それは中国とされています。西暦の紀元前2世紀、前漢の淮南王・劉安の創作にあるという説があります。これは、16世紀の中国の書「本草綱目」の中に〈豆腐は、漢の淮南王劉安に始まる〉と書かれているからです。しかし他にも説があり、豆腐について書かれた文献が唐の時代(618~907年)以降まで無い
ことから、起源は劉安の時代ではないのではないか、もっと歴史を下った唐代の中期なのではないかという説もあります。
ただ、少なくとも唐代中期頃には、豆腐は造られていたと考えられています。
豆腐が日本へ渡って来たのは?
奈良時代(710~784年)に、中国に渡った遣唐使の僧侶等によって伝えられたのではとされていますが、その記録が残っていないので不明です。

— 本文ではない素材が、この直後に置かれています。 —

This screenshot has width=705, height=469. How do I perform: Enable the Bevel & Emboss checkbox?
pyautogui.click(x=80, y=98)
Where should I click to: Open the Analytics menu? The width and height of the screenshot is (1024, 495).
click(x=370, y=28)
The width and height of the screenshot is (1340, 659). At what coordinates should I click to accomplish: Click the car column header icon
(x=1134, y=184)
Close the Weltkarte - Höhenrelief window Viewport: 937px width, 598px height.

一番古い豆腐の記載は、寿永2年(1183年)、奈良春日大社の神主の日記に、お供物として「春近唐符一種」とあり、この「唐符」が最初の記録ということです。ですから、いずれにしても日本で豆腐が造られたのは、奈良・平安時代からといえるのではないでしょうか。
見出し:最初は貴重なものだった
当初は、寺院の僧侶等の間で食べられていましたが、その後、精進料理が普及し貴族社会や武家社会に伝わっていったようです。室町時代(1393~1572年)になって、ようやく全国的にもかなり浸透しましたが、まだまだ貴重なものだったようです。製造も奈良から京都へと伝わり、次第に全国へと広がっていきました。
ようやく庶民の食べ物に
豆腐が日本に渡って来てからだいぶ後に、やっと本格的に庶民の食べ物として取り入れられるようになったのは、なんと江戸時代中期です。徳川家康と、その子の秀忠の時代には村々ではうどんやそばとともに、豆腐の製造も行ってはならず、農民がそれらを食べることも許されない禁令が出されていたほどです。

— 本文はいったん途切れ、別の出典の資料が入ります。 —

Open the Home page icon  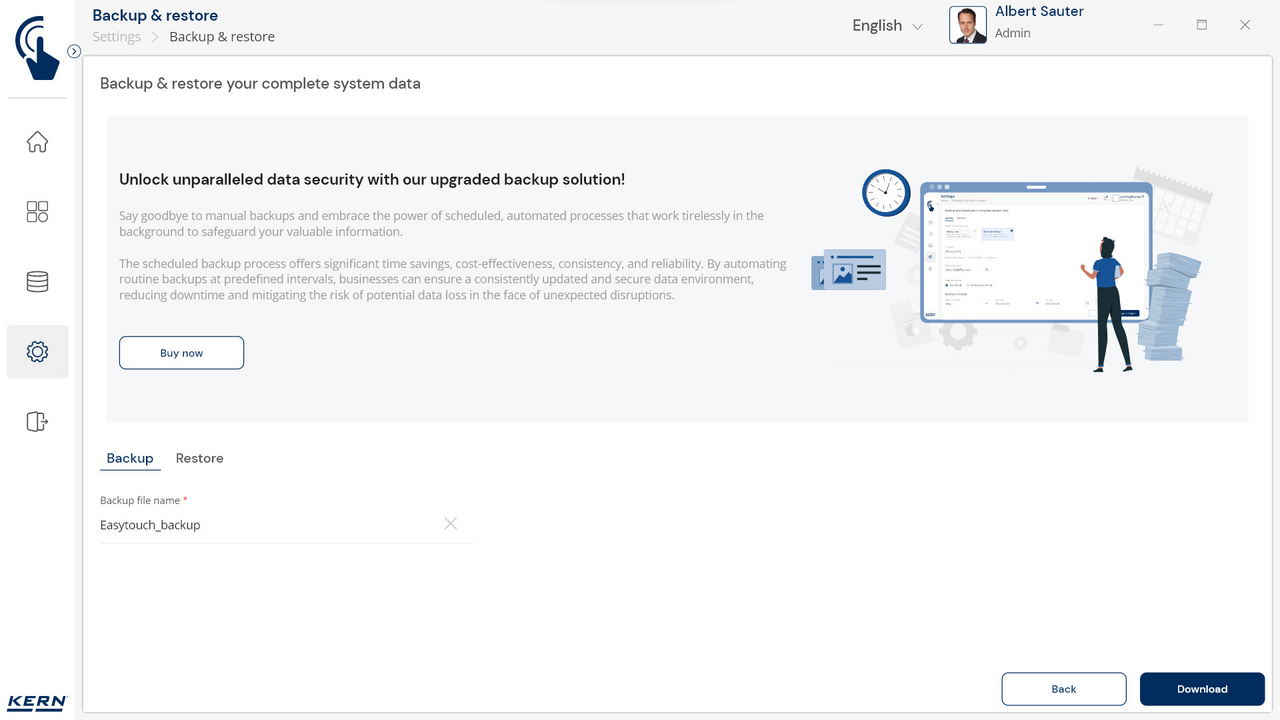(x=37, y=142)
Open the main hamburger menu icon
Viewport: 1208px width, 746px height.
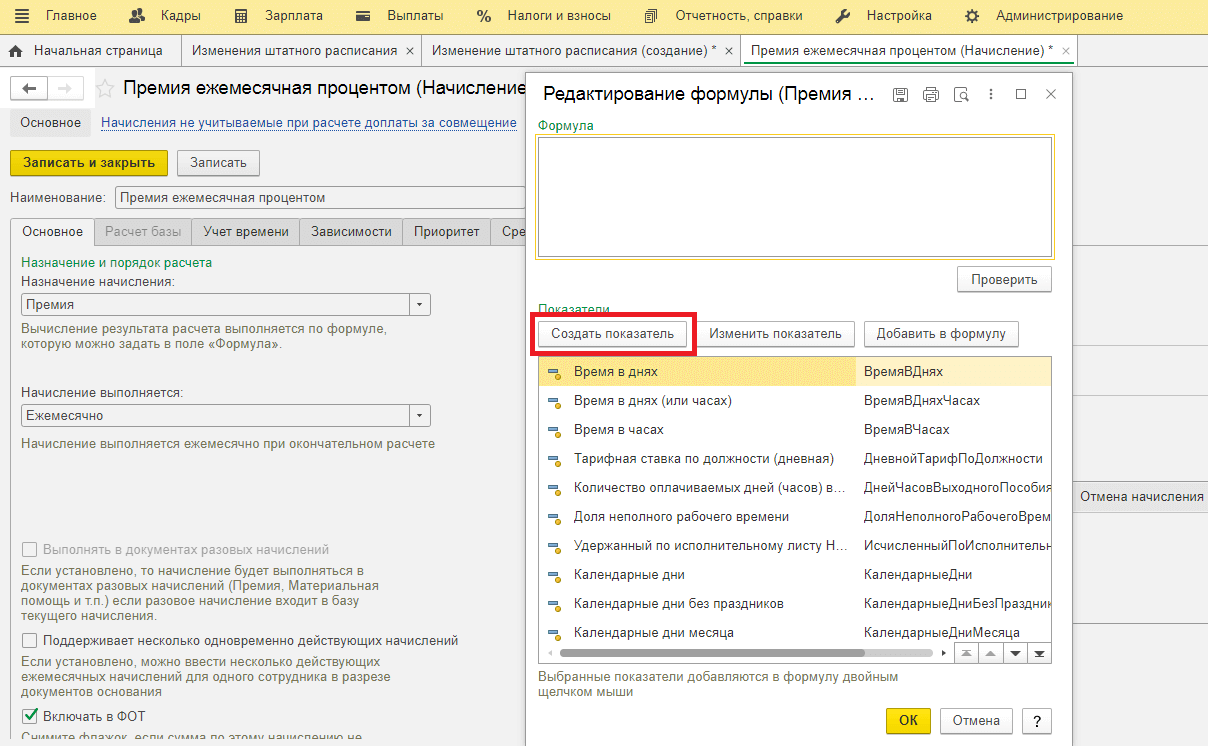pyautogui.click(x=22, y=16)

三代将軍・家光のときに出された「慶安御触書」には豆腐はぜいたく品として、農民に製造することを禁じていました。 その家光の朝食には、豆腐の淡汁、さわさわ豆腐、いり豆腐、昼の膳にも擬似豆腐(豆腐をいったんくずして加工したもの)などが出されていたといいますから、いつの時代も上に立つ者は良い思いをしていたということですね。

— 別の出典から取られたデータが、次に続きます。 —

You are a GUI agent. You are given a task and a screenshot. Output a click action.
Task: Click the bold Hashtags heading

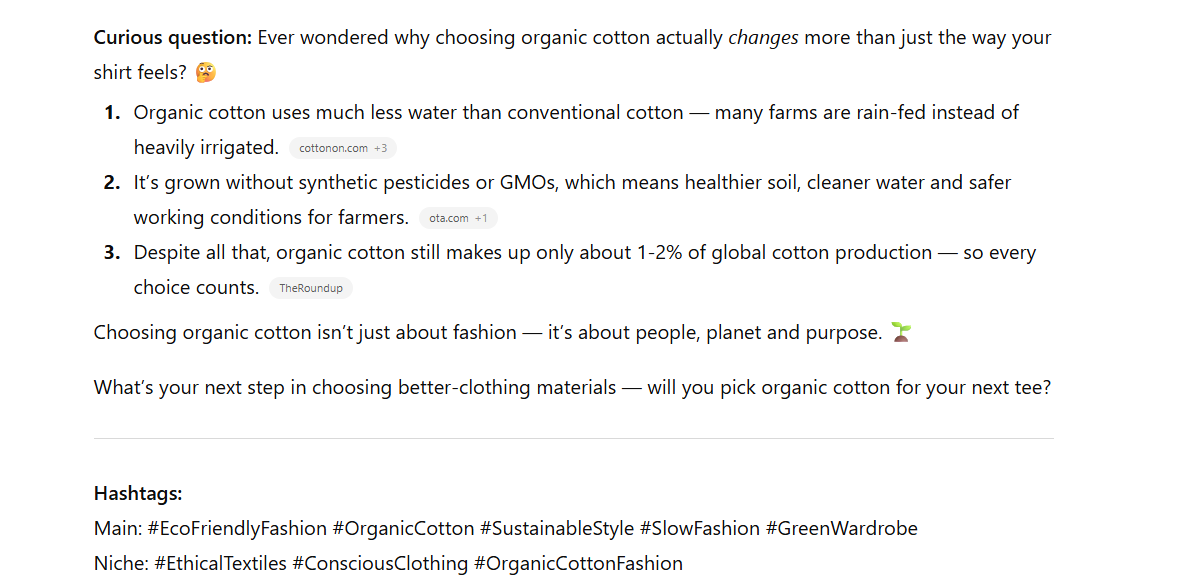pos(138,494)
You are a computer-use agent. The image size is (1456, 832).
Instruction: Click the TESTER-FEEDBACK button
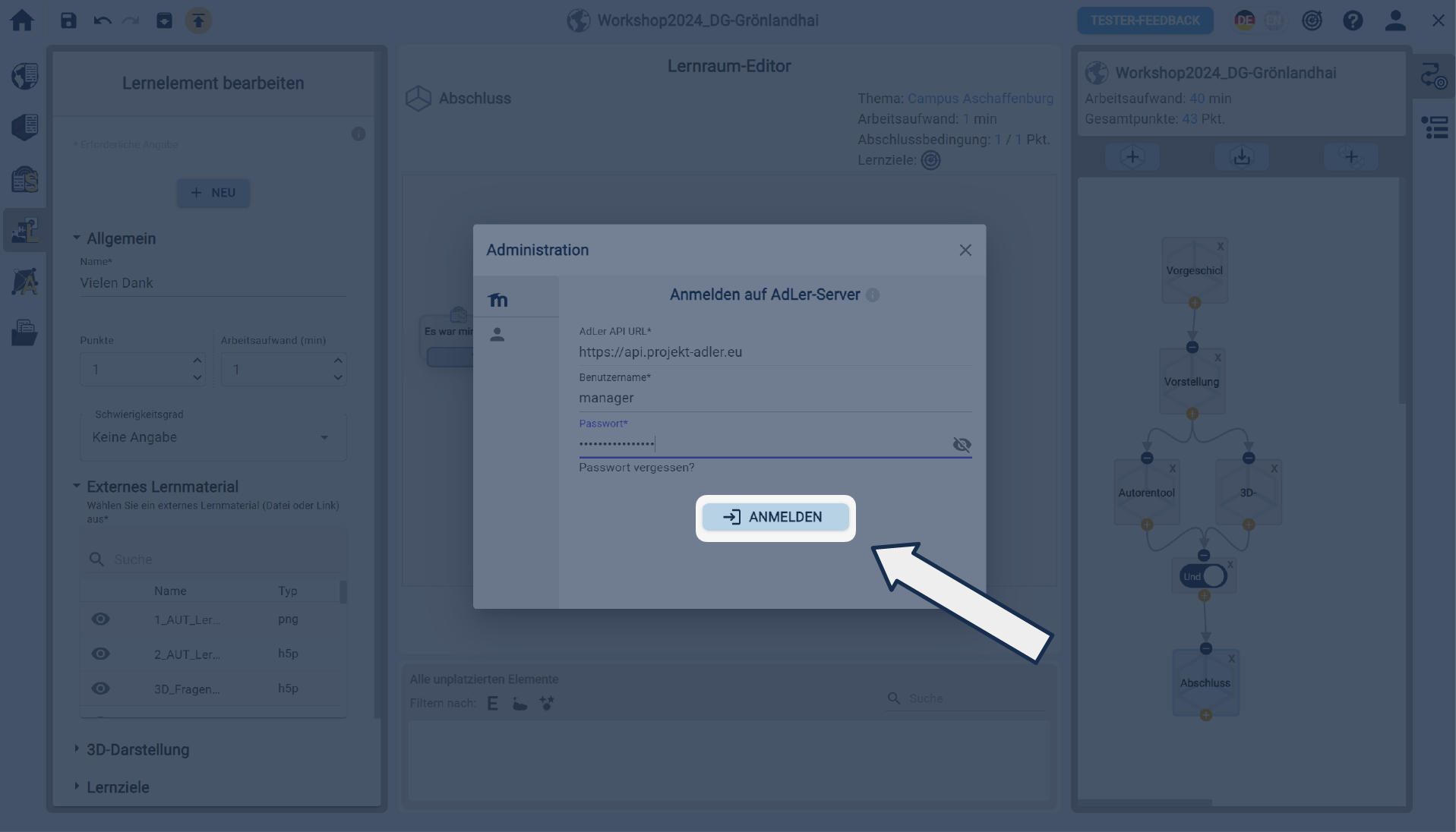(1145, 20)
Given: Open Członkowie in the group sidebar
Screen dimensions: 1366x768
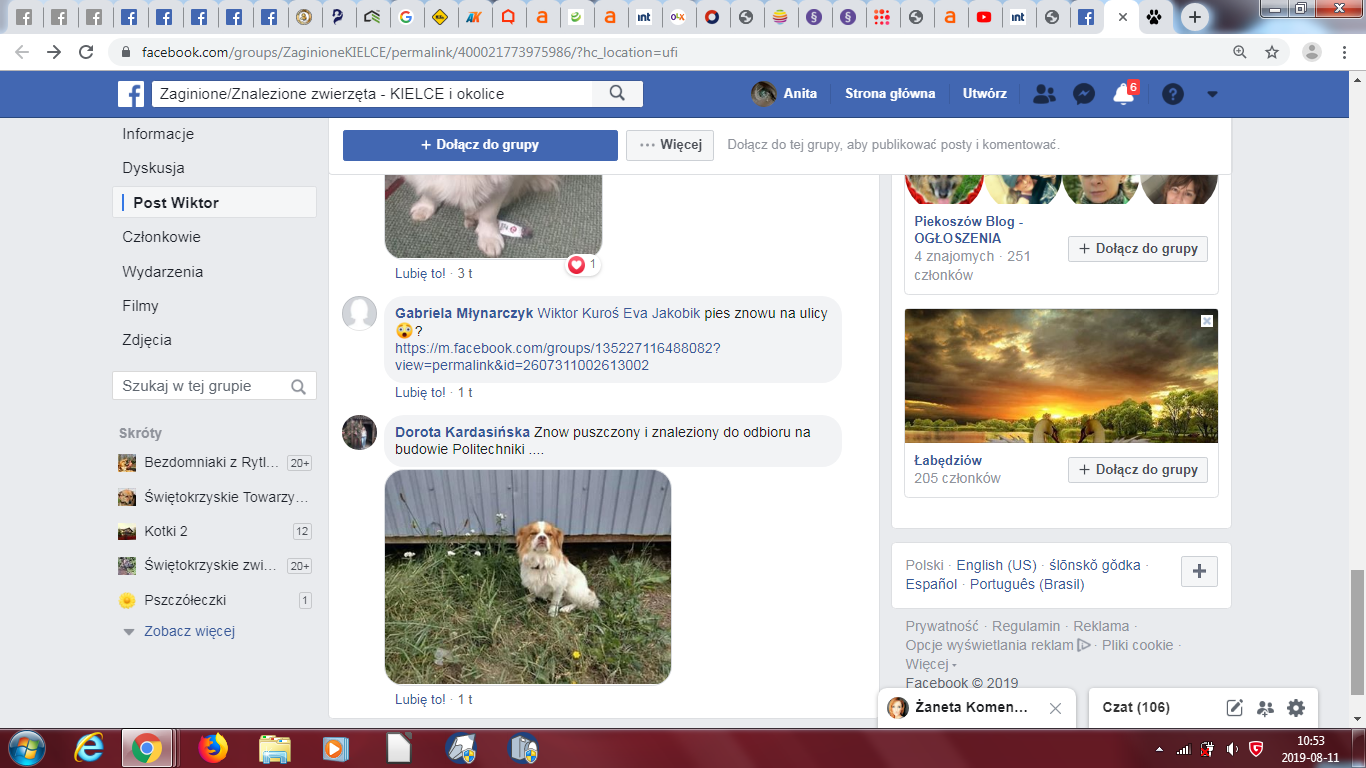Looking at the screenshot, I should [x=161, y=237].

ようやく庶民の食卓に豆腐が出されるようになったのは、江戸時代の中ごろから。それも江戸や京都、大阪などの大都市に限られていたのが実情でした。
天明2年(1782年)に刊行された豆腐料理の本「豆腐百珍」は、当時爆発的な人気で、翌年「豆腐百珍続編」、翌々年「豆腐百珍余禄」が出版されたほどです。
当時流行した料理本〈百珍物〉のさきがけとなったといわれております。
その後、豆腐は全国的に庶民の食べ物として普及し、今では健康食品、ダイエット食品としても注目されています。このように、中国から渡ってきた豆腐は、日本の気候、風土、水にとても良く馴染み、また日本人の繊細な気質等にはぐくまれ、日本の豆腐として独自の発展をしてきました。
「豆腐」ってなんで「腐」ていう漢字を使うの?
「豆腐」は豆が腐ると書きます。豆が腐っているわけでもないのになんで「腐る」という字を使うのでしょう?
中国では「腐」という文字は腐るという意味ではなく、柔らかいもの、弾力性のあるものという意味だからなのです。
ですが、日本ではこの「腐」という字を嫌い、豆富、豆冨といったように表現することもあるようです。
見出し:余談ですが、韓国のドラマでよく出てくる豆腐
警察署で取り調べを受けて釈放されたときとか、あるいは、刑務所で刑期を終えて出てきたときに、友人や家族が豆腐を持って待っていて、出てきた人に豆腐を食べさせます。
これは、豆腐で豆腐で身を清めるという縁起担ぎで、真っ白になってもう悪いことはしません。という意味のようです。